Advances in neuroscience and genetics have opened up profound and difficult legal issues regarding individual behavior. For example, before her tragic death the late Jamie Grodsky published a set of stunningly good articles on the impacts of genetics science on environmental law and toxic torts, and my colleague at Vanderbilt, Owen Jones, heads a vast research project on neuroscience and the law.
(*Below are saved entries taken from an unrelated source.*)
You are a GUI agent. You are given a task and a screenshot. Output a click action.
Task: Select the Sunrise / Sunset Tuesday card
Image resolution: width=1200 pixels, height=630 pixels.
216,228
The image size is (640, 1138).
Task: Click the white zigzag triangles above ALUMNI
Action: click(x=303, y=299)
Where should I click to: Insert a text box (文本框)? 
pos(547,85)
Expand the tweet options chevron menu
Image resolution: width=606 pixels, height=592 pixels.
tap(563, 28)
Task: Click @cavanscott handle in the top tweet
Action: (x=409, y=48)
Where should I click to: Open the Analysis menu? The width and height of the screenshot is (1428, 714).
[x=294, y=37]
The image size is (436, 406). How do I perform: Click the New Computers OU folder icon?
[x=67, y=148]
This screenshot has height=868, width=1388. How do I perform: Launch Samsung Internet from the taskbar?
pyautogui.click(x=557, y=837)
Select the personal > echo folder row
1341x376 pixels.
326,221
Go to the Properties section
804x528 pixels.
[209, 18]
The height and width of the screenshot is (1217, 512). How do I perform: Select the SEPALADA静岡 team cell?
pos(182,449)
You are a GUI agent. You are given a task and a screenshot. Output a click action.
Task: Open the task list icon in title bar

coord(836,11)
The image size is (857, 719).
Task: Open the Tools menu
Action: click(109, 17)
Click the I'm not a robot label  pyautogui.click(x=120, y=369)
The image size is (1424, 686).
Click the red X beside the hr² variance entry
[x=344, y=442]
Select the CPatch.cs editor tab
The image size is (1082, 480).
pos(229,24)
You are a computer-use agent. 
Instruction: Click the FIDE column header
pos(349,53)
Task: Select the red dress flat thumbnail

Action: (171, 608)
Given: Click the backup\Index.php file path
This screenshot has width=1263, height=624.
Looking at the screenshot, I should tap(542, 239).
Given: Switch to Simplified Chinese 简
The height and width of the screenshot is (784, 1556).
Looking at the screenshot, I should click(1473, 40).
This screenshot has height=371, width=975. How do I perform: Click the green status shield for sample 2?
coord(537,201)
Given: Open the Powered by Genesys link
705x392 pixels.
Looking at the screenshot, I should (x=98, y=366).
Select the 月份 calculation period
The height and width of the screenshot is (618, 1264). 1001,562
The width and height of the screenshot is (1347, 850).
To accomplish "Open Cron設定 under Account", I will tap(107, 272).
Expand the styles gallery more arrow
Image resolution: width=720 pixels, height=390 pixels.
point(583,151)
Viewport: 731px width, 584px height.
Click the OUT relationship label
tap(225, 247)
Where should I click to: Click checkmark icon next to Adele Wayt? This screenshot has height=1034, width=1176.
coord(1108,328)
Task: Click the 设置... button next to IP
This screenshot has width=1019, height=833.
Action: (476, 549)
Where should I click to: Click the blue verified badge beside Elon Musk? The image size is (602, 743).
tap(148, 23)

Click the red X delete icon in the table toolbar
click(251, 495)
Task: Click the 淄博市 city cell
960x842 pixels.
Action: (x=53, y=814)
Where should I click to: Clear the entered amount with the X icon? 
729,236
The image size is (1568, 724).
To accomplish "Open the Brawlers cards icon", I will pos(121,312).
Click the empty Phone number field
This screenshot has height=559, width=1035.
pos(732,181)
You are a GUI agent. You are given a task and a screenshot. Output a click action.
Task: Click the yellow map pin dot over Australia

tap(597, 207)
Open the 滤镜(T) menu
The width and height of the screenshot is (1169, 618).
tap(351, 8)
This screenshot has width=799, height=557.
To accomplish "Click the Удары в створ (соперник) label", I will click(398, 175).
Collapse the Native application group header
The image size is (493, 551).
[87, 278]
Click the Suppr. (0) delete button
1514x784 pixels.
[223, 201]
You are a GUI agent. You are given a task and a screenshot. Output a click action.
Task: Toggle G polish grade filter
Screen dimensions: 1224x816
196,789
But at the other end of the spectrum, rapid advances are also underway in how we understand crowd behavior, and there are legal issues waiting to boil over. Like many of the issues covered in Law 2050, these advances are the direct result of the Big Data-computation combo, in this case aimed at the science of social networks (and I’m not just talking about the NSA…uh-oh, probably by just saying that they’ll start following my posts!). Of course we all know that Big Brother and even our friends and businesses are snooping through our social media. As the International Business Times reported earlier this week, for example, insurance companies scour claimant’s social media posts at the time of the accident to detect fraud, admissions of fault, and so on. My focus here is different–it’s on how we can learn what an individual does from studying his or her social network behavior, not just what he or she communicates to it (see here for a great summary of legal issues surrounding the latter).
For example, researchers studying the equivalent of Twitter in China, Weibo, reached findings about the flow of emotions in social network suggesting that anger spreads faster than does joy. As they summarize their paper‘s findings:
Recent years have witnessed the tremendous growth of the online social media. In China, Weibo, a Twitter-like service, has attracted more than 500 million users in less than four years. Connected by online social ties, different users influence each other emotionally. We find the correlation of anger among users is significantly higher than that of joy, which indicates that angry emotion could spread more quickly and broadly in the network. While the correlation of sadness is surprisingly low and highly fluctuated. Moreover, there is a stronger sentiment correlation between a pair of users if they share more interactions. And users with larger number of friends posses more significant sentiment influence to their neighborhoods. Our findings could provide insights for modeling sentiment influence and propagation in online social networks.
It’s only a matter of time before clever lawyers start using similar techniques to inform questions of intent, motive, reputation, liability, and so on. For example, if it could be shown that a person’s social media network flared up with anger (e.g., hostile comments or rumors about a spouse) shortly before the person committed a crime, that could prove influential in determining motive. Similarly, social network analytics could be used to measure the reputation impact of alleged libel or slander, consumer confusion in trademark infringement claims, and market perceptions in shareholder derivative claims–basically, anything that involves crowd behavior. Of course, there will also be a swarm of related legal issues such as privacy, data breaches, and admissibility in legal proceedings. So, just as scientific advances at the genetic and brain level are fueling legal issues regarding the individual, so too are advances in the science of social networks likely to open up new legal issues regarding crowds as crowds as well as their impacts on individuals.